The Great Mystery Was Always There
#indigenous theology #apophatic christianity #mystical synthesis #religious studies #decolonize metaphysics
Funny how no one talks about the fact that Native American spiritualists probably had more in common with Christian mystics than with modern evangelical Christians.
While missionaries were busy trying to replace Wakan Tanka with a white-bearded sky-God named Jehovah, they completely missed that the Lakota were already doing negative theology — seeing the Divine as an ineffable force beyond name, gender, or form.

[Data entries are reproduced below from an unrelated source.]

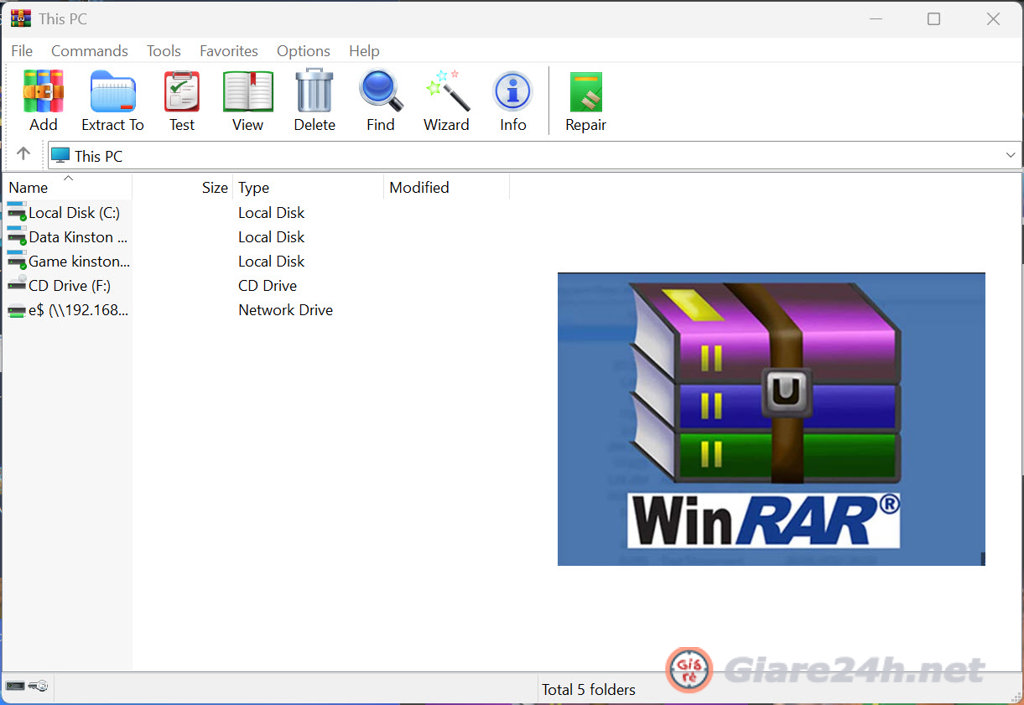
Task: Select CD Drive (F:) entry
Action: click(x=69, y=286)
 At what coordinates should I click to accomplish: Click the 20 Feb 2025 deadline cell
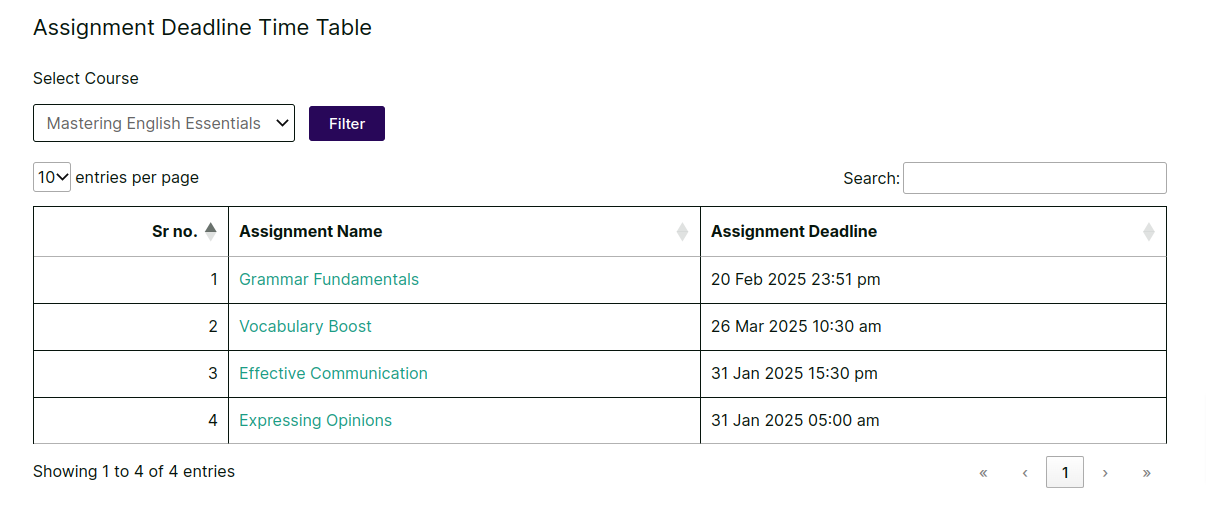pyautogui.click(x=796, y=280)
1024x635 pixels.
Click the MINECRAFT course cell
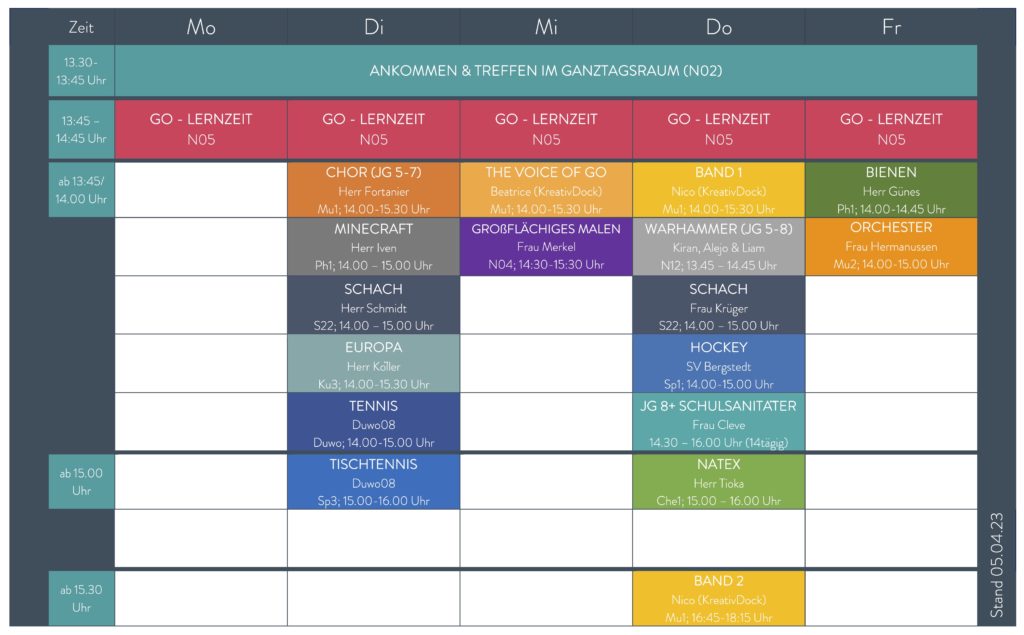click(x=374, y=246)
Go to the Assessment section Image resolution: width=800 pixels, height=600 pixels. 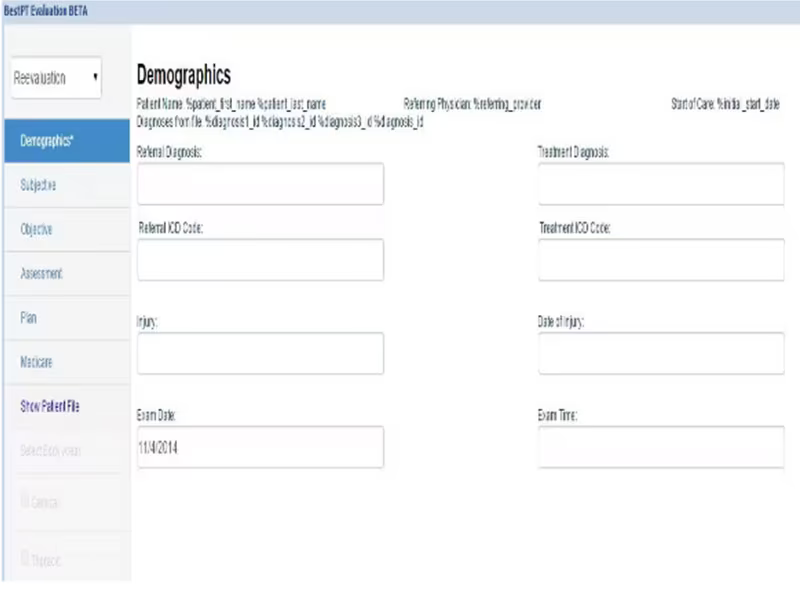coord(67,274)
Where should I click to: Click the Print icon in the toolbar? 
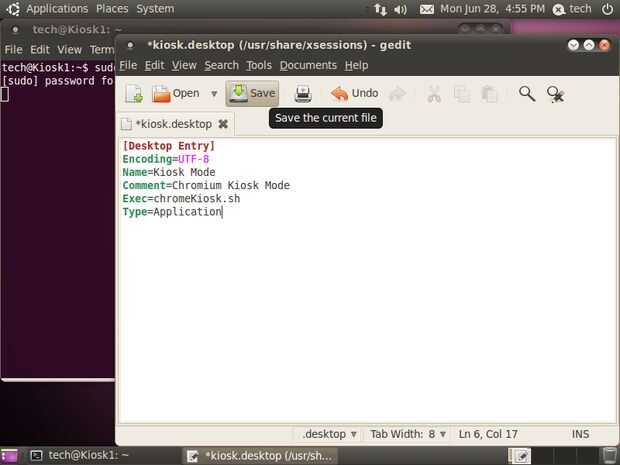[x=303, y=94]
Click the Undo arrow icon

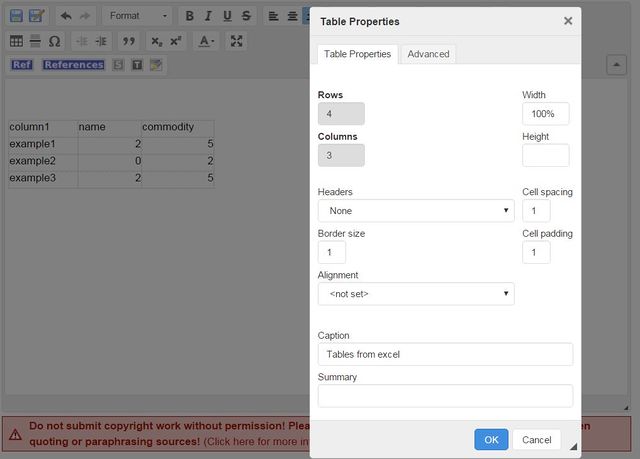66,16
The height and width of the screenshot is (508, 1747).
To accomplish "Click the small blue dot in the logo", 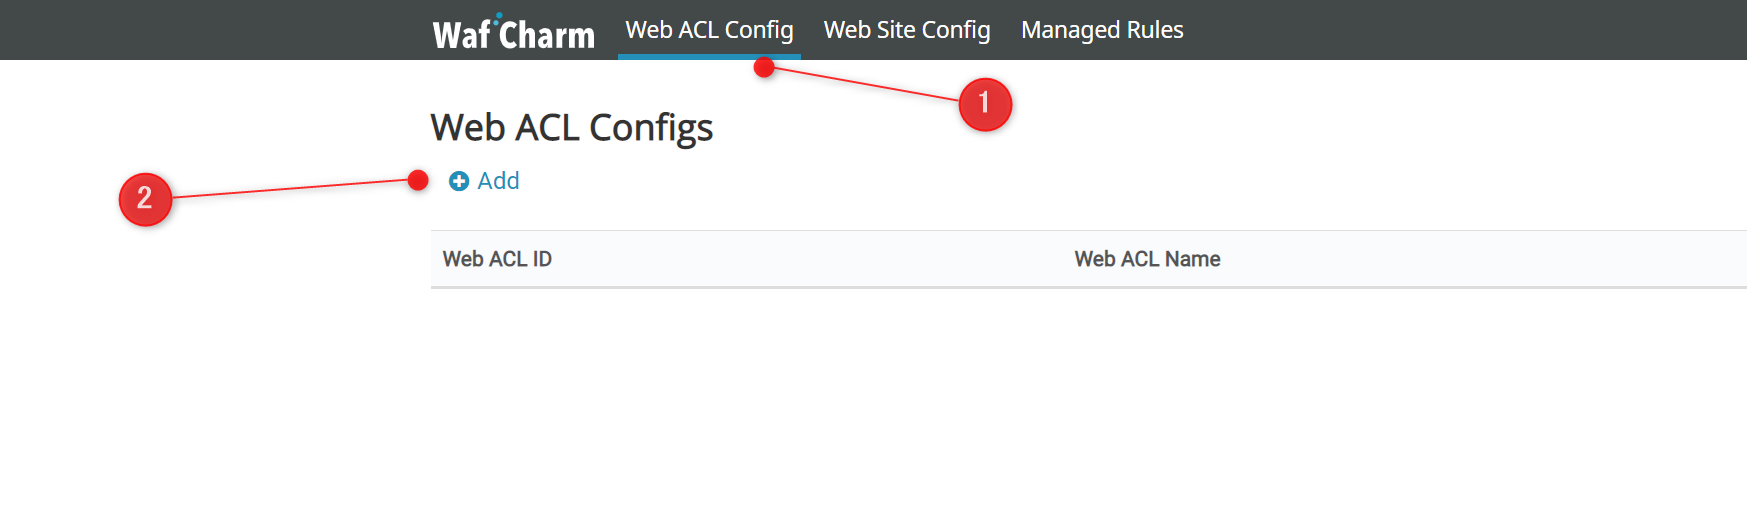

Wakan Tanka doesn’t mean “Great Spirit” in the European sense. It means “Great Mystery.” Not personal. Not impersonal. Beyond both. Not a guy. Not a ghost. But the Ground of Being itself.
Sounds a lot like Pseudo-Dionysius or Meister Eckhart if you ask me. But instead of reverence, Western colonialists reduced Indigenous beliefs to “primitive animism.”
No academic thought to say: “Hey, maybe this isn’t myth. Maybe it’s metaphysics.”
This is why I’m convinced that Indigenous cosmologies were more “Platonic” than the literalist theologies that colonized them.
And yet, no one in religious studies seems to be talking about this. Why? Because we’re still trapped in a Eurocentric idea of what “real theology” looks like.
But the Great Mystery doesn’t care for your credentials.
It was here long before Plato. It will be here long after systematic theology folds in on itself.